• Excerto do documento:
********
“Sou amante da liberdade e só posso brindar o meu respeito e solidariedade aquelxs que, como eu, têm o valor e a dignidade de defender a sua própria vida com unhas e dentes “
Claudio Lavazza.
Ao passear pelas ruas desta metrópole morta chamada Barcelona quem esteja atentx pode fazer uma rápida análise da realidade vigente nesta como em outras cidades do mundo civilizado, nas ruas comerciais do centro tais como Paseo de Gracia, Portal del Angel ou Diagonal podemos observar como as massas aborregadas atestam cada centímetro do solo, como jovens e velhxs se idiotizam com tecnologia, como xs pobres e xs acomodadxs olham as mesmas montras, suspiram pelos mesmos objetos, usam a mesma moda e idolatram os mesmos ídolos sociais. No mesmo recanto podemos ver o luxo e o consumo mais absurdo enquanto a poucos metros, nalguma porta ou esquina, alguns/mas desgracadxs dormem entre papelão e lixo. Tudo isso acontece sob o olhar atento de centenas de câmaras de vigilância colocadas especialmente no centro e em áreas comerciais; exércitos de polícia também atestam as cidades, desde patrulhas de secretas a esquadrões de choque de metralhadora na mão, tudo isto para a segurança do cidadão/ã que felizmente se sente protegidx ao contemplar o estado policial.
Na sociedade de massas que se desenvolve no capitalismo pode-se estar cercado de milhões de pessoas e ao mesmo tempo sentires-te só e isoladx. Procura-se preencher o isolamento social e o vazio existencial – produzido pelo deserto da sociedade de massas – pela procura da aceitação, modas, pertença a “algo”, trabalho, ócio alienante, drogas e consumismo. Este isolamento social é constantemente confundido com ndividualismo, no entanto, que pessoa com uma consciência individualista toleraria o ataque que em si mesma a própria sociedade da obediência e das massas representa para x próprix indivíduo?
Após uma época de crise e agitação social – parecendo que tudo vai finalmente voltar ao normal – a vida é menos vivida do que nunca mas nada acontece porque x cidadão/ã dá graças por ainda quebrar as costas 8 horas ou mais no trabalho de merda, cobrando uma ninharia para continuar a pagar preços exorbitantes por alugar um quarto, comprar mercadorias ou simplesmente para continuar a comprar a merda que oferecem as montras. O/a cidadão/ã está convencidx de que “algo está a mudar” porque governa a cidade uma mulher, prefeita de um partido de esquerdas e progressista. Partidos que, aliás, foram incubados nos protestos de rua no período de convulsão, mostrando que a grande maioria da massa saíu à rua para reclamar mas que, apesar dos slogans incendiários e de terem nalguns casos chegado a aplaudir ou até mesmo participar nos motins, tiveram só uma momentânea frustração – ao verem o estado de bem-estar que lhes tinha sido prometido ir por água abaixo e basicamente tudo o que desejavam era terem mais uma vez a oportunidade de reviverem a sua antiga vida com as suas ilusões de trabalho, consumo, lazer estúpido e televisão. Aliás, esta nova normalidade já não é tão subtil como era dantes, este é a normalidade dos estados de emergência, o “nível de alerta 4 anti-terrorismo”, o encerramento das fronteiras, as macro – prisões a estourar, os militares patrulhando as ruas … o controle multiplicando-se em cada esquina da cidade. Uma normalidade que não aceitamos e da qual não vamos ser merxs espectadorxs.
********
• Tarefas a realizar:
(a) Transcreve tudo o que vai de "Na sociedade de" até "x próprix indivíduo?" no texto sobre Barcelona, passando a chamar "sociedade moderna" ao que nele se chama "sociedade de massas".
(b) Prossegue o texto sobre Barcelona a partir do ponto em que termina.
A listagem que se segue não tem qualquer relação com o texto sobre Barcelona.

• Dados fornecidos:
********
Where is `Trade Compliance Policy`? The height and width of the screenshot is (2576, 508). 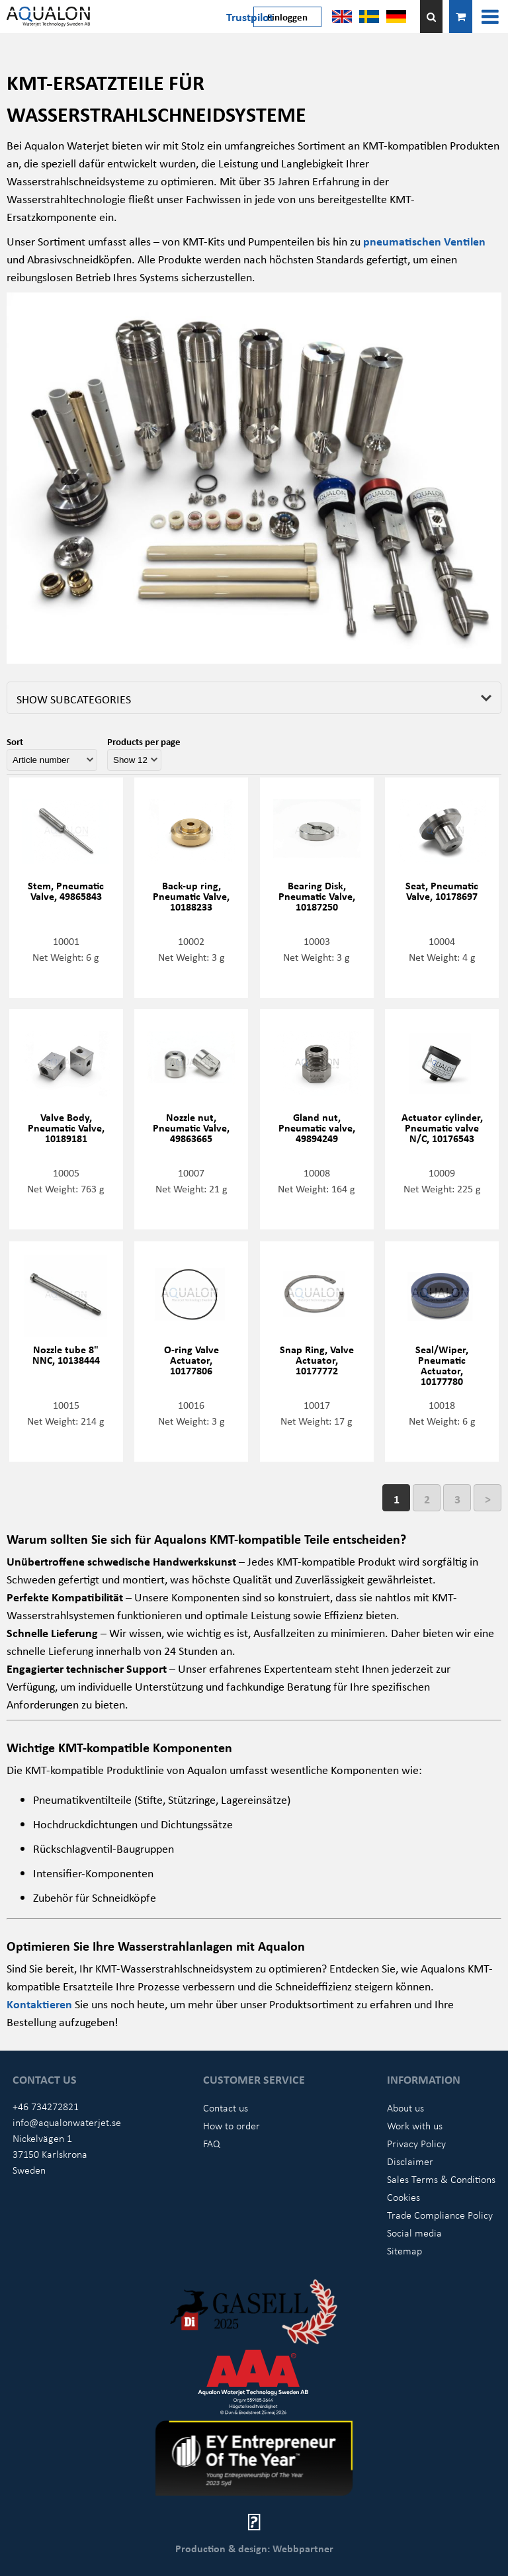
Trade Compliance Policy is located at coordinates (440, 2214).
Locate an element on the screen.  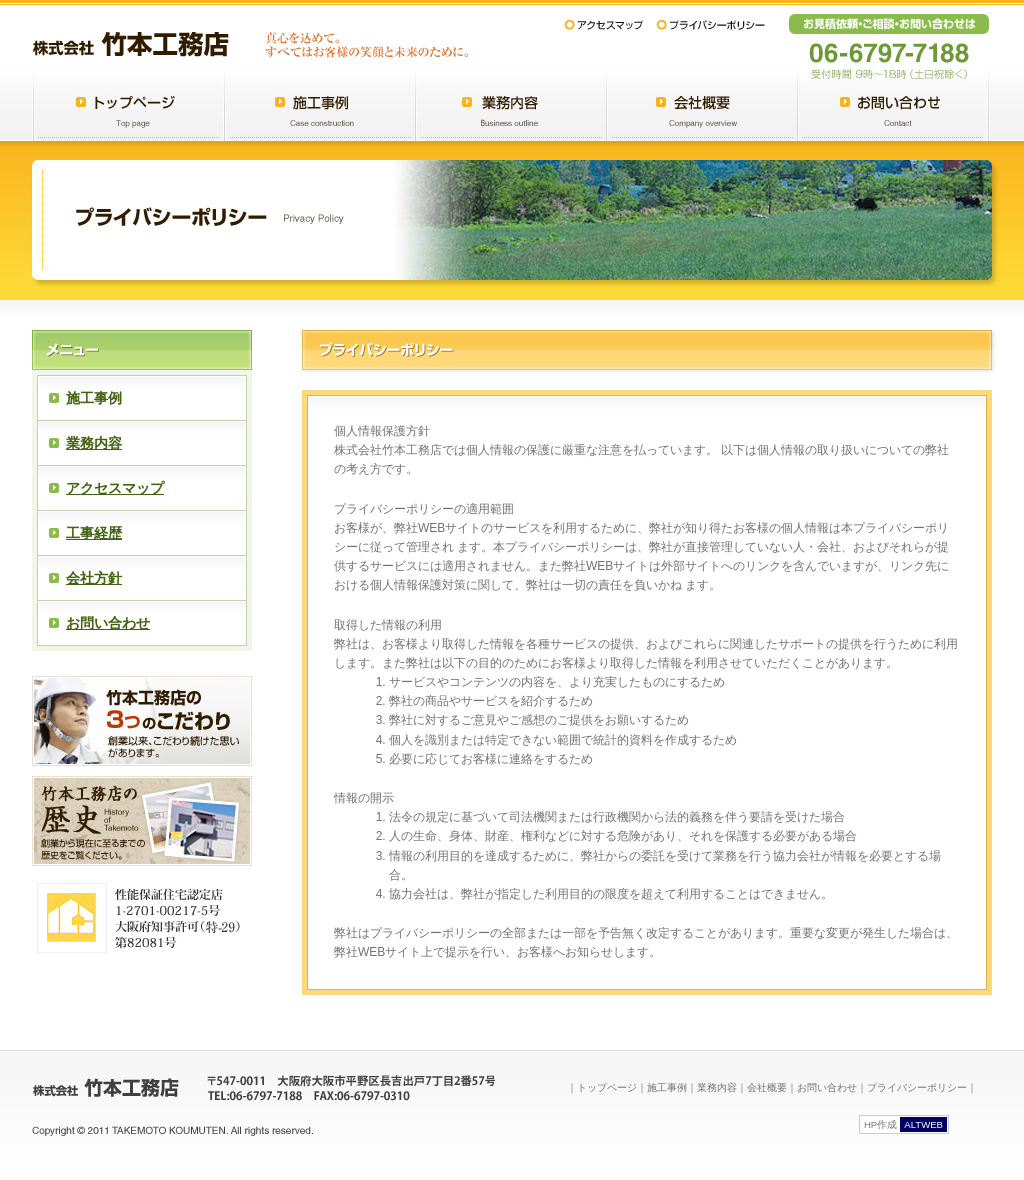
施工事例 is located at coordinates (667, 1087).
********
• Respostas por tarefa:
(a)
Na sociedade moderna que se desenvolve no capitalismo pode-se estar cercado de milhões de pessoas e ao mesmo tempo sentires-te só e isoladx. Procura-se preencher o isolamento social e o vazio existencial – produzido pelo deserto da sociedade moderna – pela procura da aceitação, modas, pertença a “algo”, trabalho, ócio alienante, drogas e consumismo. Este isolamento social é constantemente confundido com ndividualismo, no entanto, que pessoa com uma consciência individualista toleraria o ataque que em si mesma a própria sociedade da obediência e das massas representa para x próprix indivíduo?

(b)
Há muitxs anarquistas que se deixaram arrastar pelo espectacularidade das mobilizações de massas e das lutas de rua – sem parar para fazer uma análise da situação – cheixs de ilusões confiaram nas massas cidadãs e pensaram que a revolução estava ao virar da esquina. Anos mais tarde cada um/a de nós pode comprovar como estas mesmas massas se dirigiram às urnas para votar ou simplesmente seguiram a sua vida à primeira oportunidade que tiveram para recuperar um mínimo das miseráveis condições que tinham perdido, rastejando num servilismo voluntário ainda mais repugnante do que o que professavam antes. A tudo isto é necessário acrescentar que, após esta época de crise, o Estado não esquece nem perdoa aquelxs que quebraram a paz social e, portanto, neste momento, quando quase todo o panorama da luta foi desactivado e / ou recuperado, o aparelho policial atinge, com vários golpes, o entorno anarquista – a fim de incutir pânico e pô-los fora do caminho xs poucxs que ainda têm o desejo de continuar a luta. Assim, acreditamos que os principais fatores que influenciaram o sentimento atual de derrota do anarquismo no Estado espanhol foram, principalmente (entre outras razões) o fracasso das expectativas depositadas sobre “o povo” e os últimos golpes repressivos – para xs quais o meio anarquista não estava preparado.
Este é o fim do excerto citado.